Reversible temperature-dependent differences in brown adipose tissue respiration during torpor in a mammalian hibernator.

Although seasonal modifications of brown adipose tissue (BAT) in hibernators are well documented, we know little about functional regulation of BAT in different phases of hibernation. In the 13-lined ground squirrel, liver mitochondrial respiration is suppressed by up to 70% during torpor. This suppression is reversed during arousal and interbout euthermia (IBE), and corresponds with patterns of maximal activities of electron transport system (ETS) enzymes. Uncoupling of BAT mitochondria is controlled by free fatty acid release stimulated by sympathetic activation of adipocytes, so we hypothesized that further regulation at the level of the ETS would be of little advantage. As predicted, maximal ETS enzyme activities of isolated BAT mitochondria did not differ between torpor and IBE. In contrast to this pattern, respiration rates of mitochondria isolated from torpid individuals were suppressed by ~60% compared with rates from IBE individuals when measured at 37°C. At 10°C, however, mitochondrial respiration rates tended to be greater in torpor than IBE. As a result, the temperature sensitivity (Q10) of mitochondrial respiration was significantly lower in torpor (~1.4) than IBE (~2.4), perhaps facilitating energy savings during entrance into torpor and thermogenesis at low body temperatures. Despite the observed differences in isolated mitochondria, norepinephrine-stimulated respiration rates of isolated BAT adipocytes did not differ between torpor and IBE, perhaps because the adipocyte isolation requires lengthy incubation at 37°C, potentially reversing any changes that occur in torpor. Such changes may include remodeling of BAT mitochondrial membrane phospholipids, which could change in situ enzyme activities and temperature sensitivities.

Regulation of mitochondrial metabolism during hibernation by reversible suppression of electron transport system enzymes.

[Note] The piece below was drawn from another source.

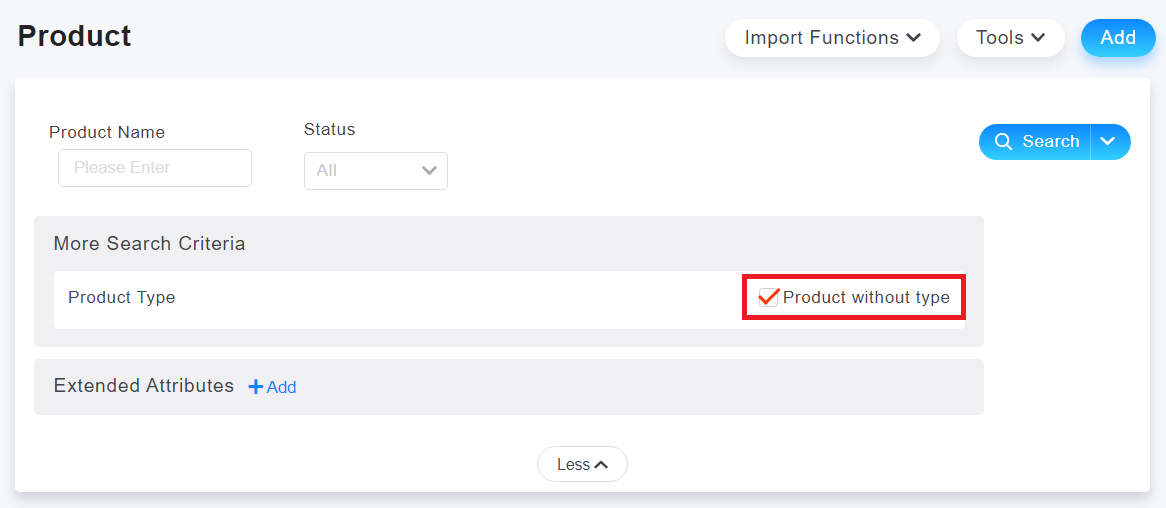Uncheck the Product without type checkbox
The width and height of the screenshot is (1166, 508).
click(x=768, y=298)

Small hibernators cycle between periods of torpor, with body temperature (T b) approximately 5 °C, and interbout euthermia (IBE), where T b is approximately 37 °C. During entrance into a torpor bout liver mitochondrial respiration is rapidly suppressed by 70 % relative to IBE. We compared activities of electron transport system (ETS) complexes in intact liver mitochondria isolated from 13-lined ground squirrels (Ictidomys tridecemlineatus) sampled during torpor and IBE to investigate potential sites of this reversible metabolic suppression. Flux through complexes I-IV and II-IV was suppressed by 40 and 60 %, respectively, in torpor, while flux through complexes III-IV and IV did not differ between torpor and IBE. We also measured maximal enzyme activity of ETS enzymes in homogenized isolated mitochondria and whole liver tissue. In isolated mitochondria, activities of complexes I and II were significantly lower in torpor relative to IBE, but complexes III, IV, and V did not differ. In liver tissue, only activity of complex II was suppressed during torpor relative to IBE. Despite the significant differences in both ETS flux and maximal activity, the protein content of complexes I and II did not differ between torpor and IBE. These results suggest that the rapid, reversible suppression of mitochondrial metabolism is due to regulatory changes, perhaps by post-translational modification during entrance into a torpor bout, and not changes in ETS protein content.